CE QUI EST DEMANDÉ ->
• a. D'après l'extrait sur les otages des FARC, dans quel but la guérilla remet-elle ses otages libérés à Hugo Chavez ? Répondez en une à trois phrases.
• b. Relevez dans l'extrait sur les otages des FARC tout ce que le président vénézuélien fait pour la guérilla en échange de ces libérations.
• c. Poursuivez l'extrait sur les otages des FARC à partir de sa dernière phrase.
------ EXTRAIT FOURNI ------
La France, elle, zigzague sur ce terrain miné poussée par le
drame d'Ingrid Betancourt. La célèbre Franco-Colombienne est
séquestrée depuis le 23 février 2002 par la guérilla
des FARC (Forces armées révolutionnaires
de Colombie, autoproclamées marxistes).
Les principaux otages des FARC seraient les ingrédients d'un nouveau
type de trafic d'esclaves et de douleur humaine organisé de concert
par cette guérilla et leur principal allié idéologique,
Hugo Chavez. Sous réserve d'authentification confiée aux experts d'Interpol (1),
les disques durs des ordinateurs de Raul Reyes, numéro deux des FARC
abattu le 1er mars au nord de l'Equateur, révèlent en effet,
selon Bogota, que la libération au compte-gouttes d'otages de la guérilla
(6 depuis janvier) remis à Hugo Chavez vise explicitement à conférer
à ce dernier une image d'artisan de la paix servant ses ambitions
internationales et domestiques. En échange, le président vénézuélien finance la guérilla, lui offre des facilités au Venezuela,
réclame sa reconnaissance semi-diplomatique comme force belligérante
et demande à l'Union européenne de l'effacer de la liste
officielle d'organisations terroristes. Bref, acculées militairement
et menacées de déliquescence (un autre de leurs sept principaux chefs, Ivan Rios,
vient d'être abattu... par sa garde personnelle!), les FARC survivent
grâce à Caracas.
Cherchant la libération d'Ingrid Betancourt, le président français
Nicolas Sarkozy, comme son prédécesseur Jacques Chirac, négocie
avec Hugo Chavez et négociait avec Raul Reyes. Paris a regretté
la mort de Raul Reyes et même condamné implicitement l'action
militaire colombienne au cours de laquelle il a été tué.
Aux yeux de l'équipe de Bernard Kouchner, ministre français
des Affaires étrangères, "Monsieur Raul Reyes" avait ouvert un dialogue
humanitaire. Un chef de preneurs d'otages négociant la rançon
politique de ceux qu'il séquestre était considéré
au Quai d'Orsay comme un philanthrope ou presque, pourvu qu'il parle d'Ingrid
Betancourt. Rudolf Hommes, ex-recteur de l'Université des Andes à
Bogota, baptise cette perversion des valeurs "le syndrome de Paris".
Le dialogue Sarkozy-Chavez en relèverait aussi, compte tenu de la stratégie
commune et planifiée unissant les FARC à Chavez.
Gestes d'Alvaro Uribe sans contrepartie
Torpiller cette stratégie "bolivarienne", fût-ce au prix de
violer la souveraineté de l'Equateur voisin pour y abattre Raul Reyes,
est un objectif logique du président colombien Alvaro Uribe. S'opposer
au trafic politique de séquestrés revient-il à se déclarer
hostile à leur libération? Les adversaires du président
Uribe, la famille Betancourt et de nombreux médias français
téleguidés par le département Amériques du Quai
d'Orsay l'affirment. Pourtant, le gouvernement de Bogota a invité
plusieurs fois et en vain les FARC à donner les noms de tous les guérilleros
emprisonnés qu'elles disent vouloir échanger contre leurs principaux
otages, dont Ingrid Betancourt. Alvaro Uribe a indiqué qu'il est disposé à
relâcher unilatéralement ceux dont la justice autoriserait la mise en liberté (2)
------ DONNÉES FOURNIES ------
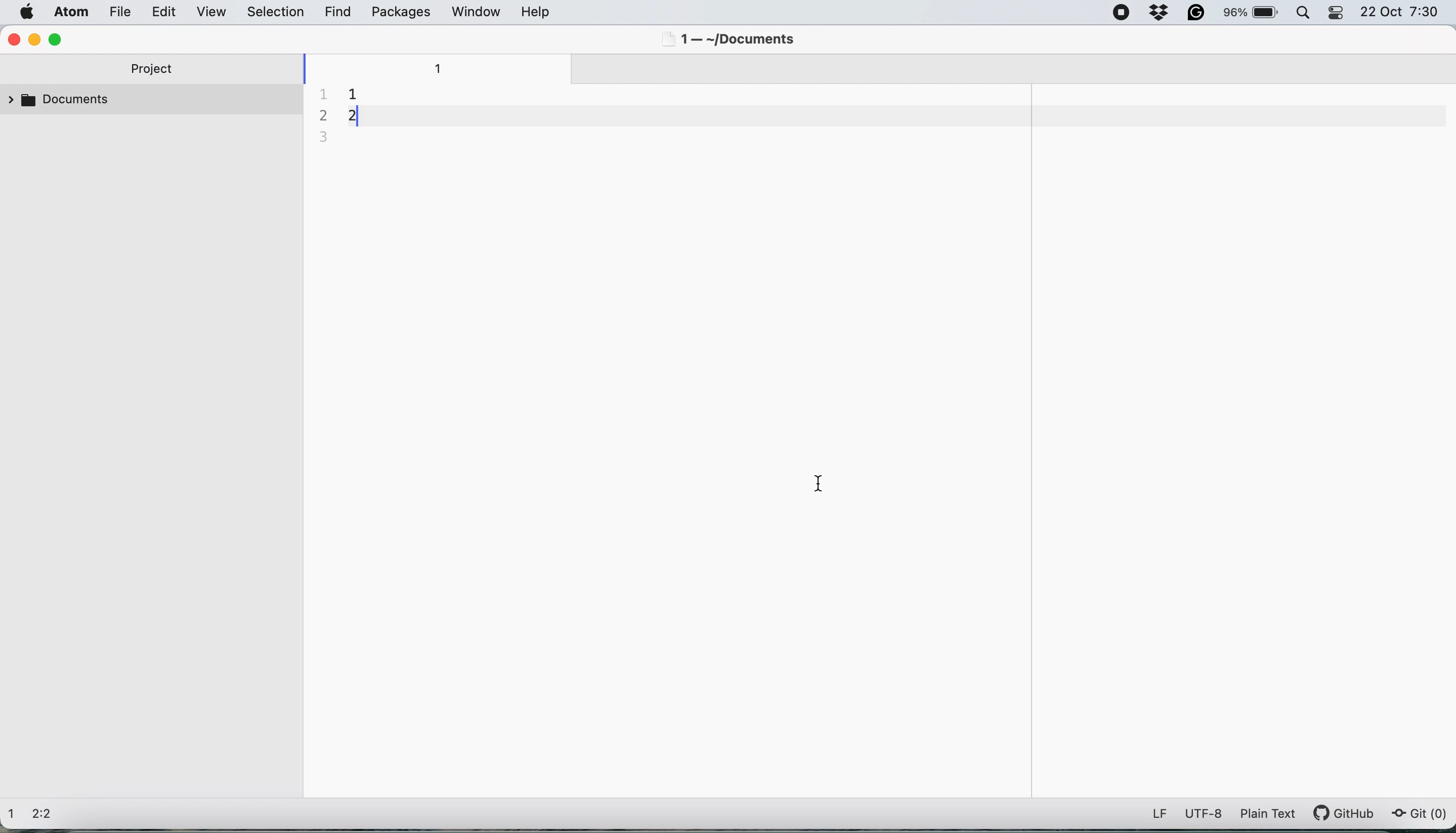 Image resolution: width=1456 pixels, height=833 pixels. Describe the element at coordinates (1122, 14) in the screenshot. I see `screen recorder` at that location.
------
RÉPONSES PAR CONSIGNE ->
• a. Selon Bogota, les disques durs des ordinateurs de Raul Reyes révèlent que ces libérations au compte-gouttes visent explicitement à conférer à Hugo Chavez une image d'artisan de la paix. Cette image sert ses ambitions internationales et domestiques.

• b.
- Il finance la guérilla.
- Il lui offre des facilités au Venezuela.
- Il réclame sa reconnaissance semi-diplomatique comme force belligérante.
- Il demande à l'Union européenne de l'effacer de la liste officielle d'organisations terroristes.

• c.
[et qui n'auraient donc pas commis de crimes graves; ndlr]. En demandant une liste que les chefs
de la guérilla lui refusent, probablement parce qu'ils ignorent combien de prisonniers leur sont
restés fidèles, le président colombien veut éviter
d'être à nouveau accusé
de libérer de "faux guérilleros", comme l'ont prétendu
les FARC en juin 2007 lors de l'élargissement unilatéral de
quelque 150 rebelles détenus. A la même date et à la
requête de Nicolas Sarkozy, Alvaro Uribe libérait Rodrigo Granda,
considéré avant son incarcération comme "le ministre
des Affaires étrangères" des FARC.
Ces gestes de Bogota n'ont pas eu de contrepartie. Parallèlement à
leur stratégie de libération au compte-gouttes d'otages élaborée
avec Hugo Chavez, les FARC continuent à réclamer, pour y négocier
l'échange dit humanitaire de prisonniers, la
démilitarisation des municipalités de Florida et Pradera. Elles
couvrent dans le sud-ouest colombien 800 km², sept fois la superficie
de Paris intra-muros, et comptent plus de 110.000 habitants. Pareille démilitarisation,
unilatérale car ne devant pas, selon les FARC, concerner les guérilleros,
laisserait cette population à la merci des insurgés. Mais Yolanda
Pulecio, mère d'Ingrid Betancourt, n'y voit "aucun inconvénient"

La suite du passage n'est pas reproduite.